### GOAL OF THE EXERCISE
From the entries below, extract every line that includes the word "height".

### RECORDS FOR THE TASK
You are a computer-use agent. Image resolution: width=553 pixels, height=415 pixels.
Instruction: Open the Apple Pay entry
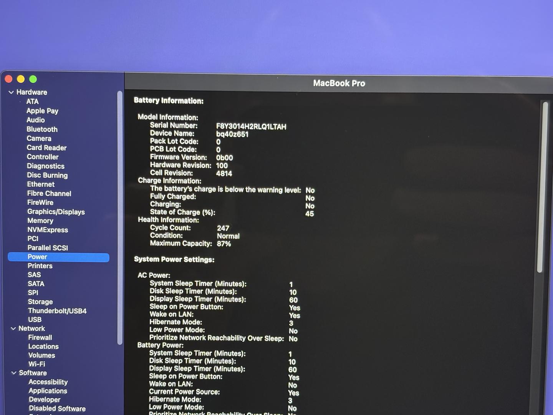tap(42, 111)
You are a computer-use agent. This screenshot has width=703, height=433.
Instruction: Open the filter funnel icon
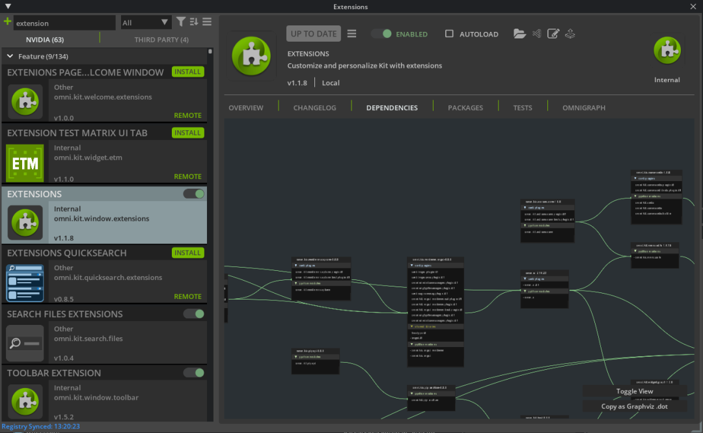tap(181, 22)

### ANSWER TO THE EXERCISE
You are a computer-use agent. Image resolution: width=553 pixels, height=415 pixels.
You are a computer-use agent. This screenshot has width=703, height=433.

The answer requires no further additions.